Peptide-immobilized starch/PEG sponge with rapid shape recovery and dual-function for both uncontrolled and noncompressible hemorrhage.

It is challenging for traditional hemostatic sponges to meet the clinic demand for both uncontrolled and noncompressible hemorrhage. With the aim to develop a rapid shape recovery material with both active and passive hemostatic performance, a dual-functional hemostatic sponge (TRAP-Sp) with a macroporous structure and good mechanical properties for controlling massive and noncompressible hemorrhage was prepared by chemically immobilizing thrombin-receptor-agonist-peptide (TRAP) onto a starch/polyethylene glycol (PEG) sponge. The TRAP2-Sp1 showed the best hemostatic performance among all samples in both rat artery uncontrollable hemorrhage and liver defect noncompressible hemorrhage models.
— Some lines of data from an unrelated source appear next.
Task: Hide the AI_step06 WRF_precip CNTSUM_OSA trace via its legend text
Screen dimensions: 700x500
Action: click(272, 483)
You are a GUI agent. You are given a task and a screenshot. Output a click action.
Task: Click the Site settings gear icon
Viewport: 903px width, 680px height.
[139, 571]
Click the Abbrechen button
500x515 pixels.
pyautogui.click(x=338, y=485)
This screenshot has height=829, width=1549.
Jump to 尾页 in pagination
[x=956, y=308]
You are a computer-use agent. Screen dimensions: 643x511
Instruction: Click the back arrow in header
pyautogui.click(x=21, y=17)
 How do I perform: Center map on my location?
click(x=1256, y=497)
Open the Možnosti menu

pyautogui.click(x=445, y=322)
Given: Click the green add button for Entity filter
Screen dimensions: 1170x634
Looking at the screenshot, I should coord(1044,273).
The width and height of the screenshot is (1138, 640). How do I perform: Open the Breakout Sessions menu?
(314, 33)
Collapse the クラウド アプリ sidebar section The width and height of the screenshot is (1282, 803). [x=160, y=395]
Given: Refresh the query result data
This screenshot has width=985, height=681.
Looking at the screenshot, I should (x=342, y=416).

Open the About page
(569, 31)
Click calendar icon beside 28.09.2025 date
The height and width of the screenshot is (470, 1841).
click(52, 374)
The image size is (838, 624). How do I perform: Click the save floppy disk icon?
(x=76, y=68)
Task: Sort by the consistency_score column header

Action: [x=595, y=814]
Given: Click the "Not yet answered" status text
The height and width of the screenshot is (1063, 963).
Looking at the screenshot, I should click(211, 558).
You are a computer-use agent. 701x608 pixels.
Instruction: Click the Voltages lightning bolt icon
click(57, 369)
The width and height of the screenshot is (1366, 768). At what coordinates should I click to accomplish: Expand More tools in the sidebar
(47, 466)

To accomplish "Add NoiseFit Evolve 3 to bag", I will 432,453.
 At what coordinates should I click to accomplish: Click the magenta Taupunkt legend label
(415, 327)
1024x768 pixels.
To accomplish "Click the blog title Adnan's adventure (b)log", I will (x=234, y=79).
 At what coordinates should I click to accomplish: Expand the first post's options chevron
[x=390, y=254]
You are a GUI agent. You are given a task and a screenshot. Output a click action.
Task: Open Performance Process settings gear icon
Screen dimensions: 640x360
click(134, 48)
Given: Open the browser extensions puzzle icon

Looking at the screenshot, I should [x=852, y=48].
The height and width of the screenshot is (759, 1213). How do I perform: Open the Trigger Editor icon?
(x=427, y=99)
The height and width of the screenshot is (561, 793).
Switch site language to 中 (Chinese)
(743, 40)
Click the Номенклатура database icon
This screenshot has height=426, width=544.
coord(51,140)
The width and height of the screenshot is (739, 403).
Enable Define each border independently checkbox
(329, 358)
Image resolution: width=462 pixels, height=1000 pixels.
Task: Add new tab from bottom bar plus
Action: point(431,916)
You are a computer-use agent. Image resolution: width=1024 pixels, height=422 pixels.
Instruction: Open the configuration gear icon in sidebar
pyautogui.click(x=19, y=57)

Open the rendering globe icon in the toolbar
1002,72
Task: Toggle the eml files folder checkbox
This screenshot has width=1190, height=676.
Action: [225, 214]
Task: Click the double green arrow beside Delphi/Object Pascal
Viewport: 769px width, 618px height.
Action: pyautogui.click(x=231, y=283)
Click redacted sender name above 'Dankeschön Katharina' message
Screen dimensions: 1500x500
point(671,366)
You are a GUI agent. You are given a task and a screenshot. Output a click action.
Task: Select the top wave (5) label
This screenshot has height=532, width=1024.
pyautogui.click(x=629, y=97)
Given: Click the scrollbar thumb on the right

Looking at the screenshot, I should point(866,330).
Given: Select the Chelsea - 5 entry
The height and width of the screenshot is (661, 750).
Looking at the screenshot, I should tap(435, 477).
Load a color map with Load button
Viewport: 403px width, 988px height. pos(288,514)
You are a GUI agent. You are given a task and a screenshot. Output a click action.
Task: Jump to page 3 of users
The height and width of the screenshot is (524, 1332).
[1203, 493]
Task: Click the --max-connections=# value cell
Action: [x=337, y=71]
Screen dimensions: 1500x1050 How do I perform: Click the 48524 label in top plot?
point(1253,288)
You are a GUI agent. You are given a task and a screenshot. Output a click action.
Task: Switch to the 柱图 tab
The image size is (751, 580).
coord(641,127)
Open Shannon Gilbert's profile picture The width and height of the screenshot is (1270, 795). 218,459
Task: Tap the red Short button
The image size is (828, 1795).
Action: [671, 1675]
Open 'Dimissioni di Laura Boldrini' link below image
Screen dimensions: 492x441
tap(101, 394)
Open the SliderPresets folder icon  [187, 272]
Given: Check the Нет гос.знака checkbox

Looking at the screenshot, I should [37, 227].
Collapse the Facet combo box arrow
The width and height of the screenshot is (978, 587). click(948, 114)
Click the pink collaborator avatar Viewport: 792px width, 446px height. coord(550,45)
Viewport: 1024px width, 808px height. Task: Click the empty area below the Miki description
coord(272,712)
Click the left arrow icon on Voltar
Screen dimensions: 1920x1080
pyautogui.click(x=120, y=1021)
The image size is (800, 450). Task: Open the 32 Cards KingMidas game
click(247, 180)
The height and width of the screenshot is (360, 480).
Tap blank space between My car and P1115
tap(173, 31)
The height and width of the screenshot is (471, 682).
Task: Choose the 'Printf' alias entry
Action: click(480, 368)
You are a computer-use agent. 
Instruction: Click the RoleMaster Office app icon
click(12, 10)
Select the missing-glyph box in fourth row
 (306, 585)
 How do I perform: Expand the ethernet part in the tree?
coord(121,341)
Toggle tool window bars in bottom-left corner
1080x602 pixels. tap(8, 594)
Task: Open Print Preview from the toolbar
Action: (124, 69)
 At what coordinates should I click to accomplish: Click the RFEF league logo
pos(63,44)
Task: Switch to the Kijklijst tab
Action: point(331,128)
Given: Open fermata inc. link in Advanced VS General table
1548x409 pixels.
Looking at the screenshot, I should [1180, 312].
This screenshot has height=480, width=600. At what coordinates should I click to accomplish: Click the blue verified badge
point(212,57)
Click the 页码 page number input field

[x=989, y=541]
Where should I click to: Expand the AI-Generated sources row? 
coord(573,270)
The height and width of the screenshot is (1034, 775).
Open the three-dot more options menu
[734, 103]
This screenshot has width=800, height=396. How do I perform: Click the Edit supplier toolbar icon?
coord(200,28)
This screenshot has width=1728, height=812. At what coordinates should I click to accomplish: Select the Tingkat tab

When analyzing the hemostatic mechanism of TRAP-Sp, the high water absorption capacity of the sponge contributed to absorbing plasma, concentrating blood cells, and enhancing blood coagulation. After absorbing water, the shape-fixed TRAP-Sp with sufficient mechanical strength and high resilience can rapidly expand and apply pressure to the wound. TRAP immobilized on the sponge could activate the adhered platelets in an active pathway. Additionally, evaluation of cytotoxicity, hemolysis, and histology further highlighted the adequate biocompatibility of TRAP-Sp. With excellent hemostatic performance and biosafety, this sponge could be a potential candidate as a topical hemostatic agent for uncontrolled and noncompressible hemorrhage. STATEMENT OF SIGNIFICANCE: There is a need for innovative hemostatic materials for both uncontrolled and noncompressible hemorrhage. This manuscript describes a rapid shape recovery hemostatic sponge with both active and passive hemostatic performances synthesized by foaming technique, cross-linking reaction, and chemical immobilization of thrombin-receptor-agonist-peptide (TRAP). On contact with blood, the shape-fixed sponge can not only rapidly recover its original shape and concentrate platelets and RBCs but also activate the adhered platelets efficiently. The dual-functional sponge has excellent hemostatic efficacy in rat femoral artery hemorrhage and can control noncompressible hemorrhage in penetrating liver wound. Thus, we believe that this sponge could be a potential candidate as a topical hemostatic agent for uncontrolled and noncompressible hemorrhage.